2017年08月15日

敗戦から72年、おれのルーツを探る

戸塚章介さんのブログ「明日へのうた」より転載
http://blogs.yahoo.co.jp/shosuke765
労働運動は社会の米・野菜・肉だ。
2017年08月13日
敗戦から72年、おれのルーツを探る

■戸塚章介(元東京都労働委員会労働者委員)

 8月15日で敗戦から72年になる。8歳のおれが80歳になったのだから間違いない。今読んでいる『関東軍火工廠史』、676ページの本の266ページまでいった。小さい活字でしかも印刷が薄いので読むのに難儀している。おれの断片的な記憶と合致する記述がかなりある。戸塚陽太郎という父の名も出てきた。

 この軍需工場は関東軍の経営であって、関東軍の将校をはじめ軍人が直接工場建設・運営に当たっていた。父たち下っぱも陸軍軍属(雇員)として関東軍の組織に組み込まれた。工場労働は何千人かの中国人(満人)で、手記の中では苦力(クーリー)と呼ぶ人も。典型的な植民地経営だったと言える。
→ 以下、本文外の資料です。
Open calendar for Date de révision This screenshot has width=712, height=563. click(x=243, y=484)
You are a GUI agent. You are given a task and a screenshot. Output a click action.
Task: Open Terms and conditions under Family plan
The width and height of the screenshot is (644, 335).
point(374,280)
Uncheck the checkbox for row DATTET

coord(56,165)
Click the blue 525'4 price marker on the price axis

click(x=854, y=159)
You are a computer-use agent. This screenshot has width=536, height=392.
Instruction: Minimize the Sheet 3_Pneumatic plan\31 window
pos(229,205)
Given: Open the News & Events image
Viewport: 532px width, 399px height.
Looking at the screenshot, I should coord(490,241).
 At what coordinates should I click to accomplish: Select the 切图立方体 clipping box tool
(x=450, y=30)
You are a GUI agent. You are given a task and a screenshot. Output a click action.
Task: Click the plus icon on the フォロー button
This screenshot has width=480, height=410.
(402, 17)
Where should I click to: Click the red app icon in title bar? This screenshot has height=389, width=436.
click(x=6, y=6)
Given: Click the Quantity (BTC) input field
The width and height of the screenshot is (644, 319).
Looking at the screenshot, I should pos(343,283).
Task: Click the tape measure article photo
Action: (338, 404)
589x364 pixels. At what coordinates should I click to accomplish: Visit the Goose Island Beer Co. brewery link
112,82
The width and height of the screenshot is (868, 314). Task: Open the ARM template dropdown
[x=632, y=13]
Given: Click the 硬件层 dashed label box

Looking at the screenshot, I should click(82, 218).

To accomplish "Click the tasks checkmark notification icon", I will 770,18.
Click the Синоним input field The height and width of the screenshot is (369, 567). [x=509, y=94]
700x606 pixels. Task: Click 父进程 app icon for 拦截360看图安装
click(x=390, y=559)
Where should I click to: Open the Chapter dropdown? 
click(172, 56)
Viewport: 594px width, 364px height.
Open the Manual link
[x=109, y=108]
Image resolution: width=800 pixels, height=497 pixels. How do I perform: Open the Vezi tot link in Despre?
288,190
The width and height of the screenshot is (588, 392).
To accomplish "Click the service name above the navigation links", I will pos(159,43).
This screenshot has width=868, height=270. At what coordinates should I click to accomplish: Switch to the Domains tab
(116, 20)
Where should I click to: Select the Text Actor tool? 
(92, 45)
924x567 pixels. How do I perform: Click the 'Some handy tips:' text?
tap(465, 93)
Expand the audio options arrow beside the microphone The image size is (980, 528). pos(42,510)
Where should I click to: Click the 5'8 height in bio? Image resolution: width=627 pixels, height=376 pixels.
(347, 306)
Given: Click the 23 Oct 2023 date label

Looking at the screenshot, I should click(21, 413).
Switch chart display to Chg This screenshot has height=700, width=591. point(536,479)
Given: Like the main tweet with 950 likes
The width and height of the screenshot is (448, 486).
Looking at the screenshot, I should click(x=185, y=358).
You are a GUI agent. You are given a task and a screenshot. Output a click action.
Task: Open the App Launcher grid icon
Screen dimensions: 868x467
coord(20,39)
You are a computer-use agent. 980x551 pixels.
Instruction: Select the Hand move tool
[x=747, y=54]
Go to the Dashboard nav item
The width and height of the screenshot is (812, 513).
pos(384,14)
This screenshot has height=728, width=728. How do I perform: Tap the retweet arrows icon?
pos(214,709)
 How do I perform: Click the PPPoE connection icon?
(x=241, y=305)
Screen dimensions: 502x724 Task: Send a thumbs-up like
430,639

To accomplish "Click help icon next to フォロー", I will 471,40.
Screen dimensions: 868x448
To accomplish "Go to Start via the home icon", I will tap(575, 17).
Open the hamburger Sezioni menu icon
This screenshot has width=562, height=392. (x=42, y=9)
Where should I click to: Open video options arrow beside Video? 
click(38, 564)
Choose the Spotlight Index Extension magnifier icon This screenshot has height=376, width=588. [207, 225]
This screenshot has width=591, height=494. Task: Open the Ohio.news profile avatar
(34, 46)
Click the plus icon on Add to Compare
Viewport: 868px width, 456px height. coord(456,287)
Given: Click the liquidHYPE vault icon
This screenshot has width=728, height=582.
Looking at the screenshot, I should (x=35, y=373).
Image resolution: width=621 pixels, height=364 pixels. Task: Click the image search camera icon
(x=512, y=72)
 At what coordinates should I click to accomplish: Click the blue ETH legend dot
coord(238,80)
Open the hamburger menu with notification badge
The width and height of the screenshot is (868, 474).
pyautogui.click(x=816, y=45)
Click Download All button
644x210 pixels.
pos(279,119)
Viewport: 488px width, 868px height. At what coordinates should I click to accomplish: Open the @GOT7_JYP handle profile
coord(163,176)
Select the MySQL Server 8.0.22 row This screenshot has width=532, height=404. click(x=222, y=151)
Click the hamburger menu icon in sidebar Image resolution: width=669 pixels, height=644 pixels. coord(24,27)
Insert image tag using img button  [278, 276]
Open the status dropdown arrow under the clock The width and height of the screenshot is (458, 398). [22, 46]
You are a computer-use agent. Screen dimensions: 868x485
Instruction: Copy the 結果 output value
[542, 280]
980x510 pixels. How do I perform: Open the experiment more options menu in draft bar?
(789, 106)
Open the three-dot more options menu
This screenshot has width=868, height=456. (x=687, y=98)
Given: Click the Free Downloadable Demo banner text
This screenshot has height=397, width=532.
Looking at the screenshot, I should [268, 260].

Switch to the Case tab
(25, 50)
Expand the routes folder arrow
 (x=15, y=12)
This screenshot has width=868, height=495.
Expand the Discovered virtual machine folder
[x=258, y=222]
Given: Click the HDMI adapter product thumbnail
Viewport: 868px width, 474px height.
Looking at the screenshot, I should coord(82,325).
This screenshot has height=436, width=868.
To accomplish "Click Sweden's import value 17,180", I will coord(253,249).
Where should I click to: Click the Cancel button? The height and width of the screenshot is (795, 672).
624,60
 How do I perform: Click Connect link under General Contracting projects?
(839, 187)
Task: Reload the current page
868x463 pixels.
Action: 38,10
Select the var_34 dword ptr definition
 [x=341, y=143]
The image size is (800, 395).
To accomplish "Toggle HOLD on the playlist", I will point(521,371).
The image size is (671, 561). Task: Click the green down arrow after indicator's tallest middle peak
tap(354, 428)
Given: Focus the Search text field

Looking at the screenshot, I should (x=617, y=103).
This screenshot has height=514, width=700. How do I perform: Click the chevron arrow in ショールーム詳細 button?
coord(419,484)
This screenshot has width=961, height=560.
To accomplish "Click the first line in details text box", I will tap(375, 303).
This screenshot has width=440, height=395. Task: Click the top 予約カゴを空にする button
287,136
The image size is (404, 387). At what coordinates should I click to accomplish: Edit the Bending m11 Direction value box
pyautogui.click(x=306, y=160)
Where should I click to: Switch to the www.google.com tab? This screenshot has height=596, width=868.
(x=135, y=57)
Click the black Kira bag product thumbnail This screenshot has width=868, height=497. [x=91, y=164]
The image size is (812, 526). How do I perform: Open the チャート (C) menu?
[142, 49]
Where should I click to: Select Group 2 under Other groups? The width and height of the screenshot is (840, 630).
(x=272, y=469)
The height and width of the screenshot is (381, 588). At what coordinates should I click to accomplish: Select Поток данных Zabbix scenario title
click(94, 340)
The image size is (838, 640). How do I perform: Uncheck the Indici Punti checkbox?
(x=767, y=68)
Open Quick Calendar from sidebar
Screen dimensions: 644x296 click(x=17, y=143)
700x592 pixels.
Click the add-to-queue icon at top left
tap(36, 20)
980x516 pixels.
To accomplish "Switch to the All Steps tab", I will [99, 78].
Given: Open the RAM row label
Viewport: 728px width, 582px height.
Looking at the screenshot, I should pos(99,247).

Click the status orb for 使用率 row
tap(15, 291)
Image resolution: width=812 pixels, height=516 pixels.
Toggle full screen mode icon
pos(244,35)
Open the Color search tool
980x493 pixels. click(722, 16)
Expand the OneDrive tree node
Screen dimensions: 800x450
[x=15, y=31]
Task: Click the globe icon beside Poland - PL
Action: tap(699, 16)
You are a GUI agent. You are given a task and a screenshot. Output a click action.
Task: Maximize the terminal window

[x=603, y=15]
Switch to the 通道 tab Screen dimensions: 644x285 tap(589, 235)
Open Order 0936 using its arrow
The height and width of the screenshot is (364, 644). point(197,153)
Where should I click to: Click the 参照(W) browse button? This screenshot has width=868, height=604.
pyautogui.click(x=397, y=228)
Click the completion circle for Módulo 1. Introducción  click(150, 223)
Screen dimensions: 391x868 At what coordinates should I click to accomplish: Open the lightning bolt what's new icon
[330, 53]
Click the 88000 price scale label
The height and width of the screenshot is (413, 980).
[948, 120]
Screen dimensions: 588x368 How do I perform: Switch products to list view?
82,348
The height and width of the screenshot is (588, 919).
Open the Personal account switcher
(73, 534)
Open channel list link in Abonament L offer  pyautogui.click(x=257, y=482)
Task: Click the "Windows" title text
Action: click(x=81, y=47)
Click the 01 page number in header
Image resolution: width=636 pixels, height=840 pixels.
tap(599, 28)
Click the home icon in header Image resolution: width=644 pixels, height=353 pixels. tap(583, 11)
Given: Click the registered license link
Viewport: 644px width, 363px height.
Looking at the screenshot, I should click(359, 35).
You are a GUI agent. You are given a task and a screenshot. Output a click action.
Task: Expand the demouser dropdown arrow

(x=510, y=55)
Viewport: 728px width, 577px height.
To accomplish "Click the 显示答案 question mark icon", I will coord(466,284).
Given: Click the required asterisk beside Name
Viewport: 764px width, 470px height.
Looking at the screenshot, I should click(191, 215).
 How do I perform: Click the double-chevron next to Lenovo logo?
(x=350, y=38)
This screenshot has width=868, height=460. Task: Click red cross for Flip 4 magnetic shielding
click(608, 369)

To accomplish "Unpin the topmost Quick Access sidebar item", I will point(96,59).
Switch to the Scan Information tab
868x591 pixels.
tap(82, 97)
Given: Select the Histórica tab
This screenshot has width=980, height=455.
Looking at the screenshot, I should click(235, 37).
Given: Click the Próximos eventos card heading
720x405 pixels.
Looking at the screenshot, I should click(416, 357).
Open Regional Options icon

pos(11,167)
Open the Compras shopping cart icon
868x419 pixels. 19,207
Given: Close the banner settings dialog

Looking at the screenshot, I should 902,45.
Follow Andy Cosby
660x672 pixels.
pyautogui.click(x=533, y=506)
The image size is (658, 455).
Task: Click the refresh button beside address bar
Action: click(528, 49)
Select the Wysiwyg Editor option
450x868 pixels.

 さて工場の主体となった関東軍だが、もともとは遼東半島の関東州の守備隊だった。それが南満州鉄道も守るという名目でどんどん勢力を増大する。関東とは万里の長城の東という意味で満州全体を指した。関東軍はその後、張作霖爆殺、満州事変、満州国設立、支那事変、ノモンハン事件等を引き起こした。

 最初旅順に置いた司令部を1934年には新京(長春)に移す。太平洋戦争を始める41年には兵力74万を擁し「精強百万関東軍」と豪語した。おれたち一家はその関東軍全盛期の40年、満州へ渡った。親父もこんなに強い関東軍に絶大な信頼を置いていて何ら心配もしなかったに違いない。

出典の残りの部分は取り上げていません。